Supporting efforts to ensure patients receive safe and high quality compounded medications, Genesys Regional Medical Center in Grand Blanc, Mich., has become the first hospital—and Home I.V. Care, Inc. in Madison Heights, Mich., has become the first home-care organization—to receive Medication Compounding Certification from the Joint Commission. The certification is based on standards from the U.S. Pharmacopeial Convention (USP®) to help compounding pharmacies ensure compliance with standards related to the process, testing and verification of compounded sterile and non-sterile preparations.
“The Joint Commission congratulates Genesys Regional Medical Center and Home I.V. Care, Inc. for being the first organizations to receive this important achievement in their fields,” said Patrick Phelan, executive director, Hospital Business Development, The Joint Commission.
“These two organizations have demonstrated commitment to strengthening their medication compounding policies and procedures to reduce risk and harm for the patients they serve,” added Margherita Labson, RN, executive director of the Home Care Accreditation Program at the Joint Commission.
Medication or pharmacy compounding is when a licensed pharmacist combines, mixes or alters ingredients to create a prescription medication tailored to the medical needs of a patient. The practice became a widespread patient safety and quality concern after a 2012 multi-state meningitis outbreak from a contaminated compounded medication. As a result, many state legislatures and boards of pharmacy began to enhance and strengthen their laws and regulations, including Michigan, where the Joint Commission piloted its certification program in response to a requirement from the state board of pharmacy for compounding pharmacies to obtain certification. The Joint Commission expects to certify more than 75 organizations in Michigan by early 2017.
To help compounding pharmacies comply with these laws and regulations, as well as to achieve optimal patient safety and quality of care in compounding practices, The Joint Commission’s Medication Compounding Certification provides states with an independent evaluation and validation of compliance with leading best practices and USP General Chapters <795> (non-sterile preparations) and <797> (sterile preparations), as well as the use and preparation of hazardous drugs, which will be addressed in the upcoming USP <800>.

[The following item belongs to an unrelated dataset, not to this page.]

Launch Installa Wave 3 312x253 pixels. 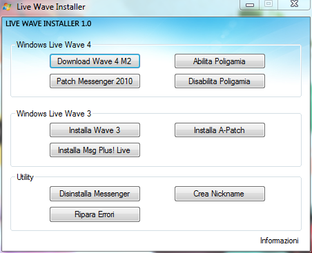95,130

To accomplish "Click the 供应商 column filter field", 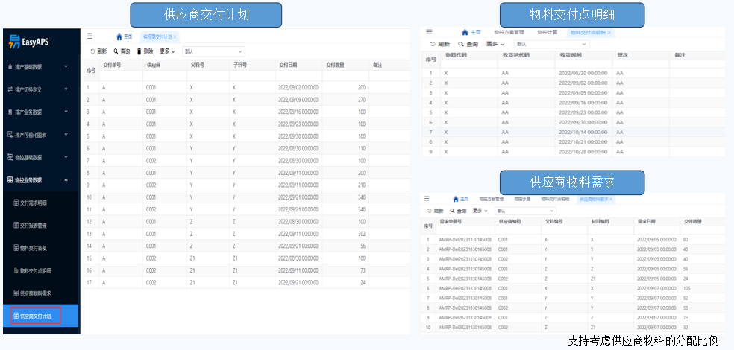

“Being chosen first and meeting the Joint Commission’s standards is a great point of pride for the Genesys pharmacy team,” said Marc Guzzardo, RPh, MBA, director of pharmacy, Genesys Regional Medical Center. “Knowing that The Joint Commission completed an in-depth review of every requirement for medication compounding assures us that we are providing the highest level of quality and safety for our patients.”
“We are pleased to be the first home care organization to receive Medication Compounding Certification from The Joint Commission,” said Jeffery S. Bismack, RPh, MBA, chief executive officer and chairman, Home I.V. Care, Inc. “This recognition demonstrates our strong commitment to patient safety and quality of care for the patients we serve every day. We look forward to continuing to work with The Joint Commission, the Michigan Board of Pharmacy and other groups to further improve medication compounding practices.”
The Medication Compounding Certification program, awarded for a two-year period, launched on Jan. 1, 2017. All compounding pharmacies operating in or shipping to states with regulations that require compliance with USP General Chapters <795> and/or <797> are eligible to achieve the certification.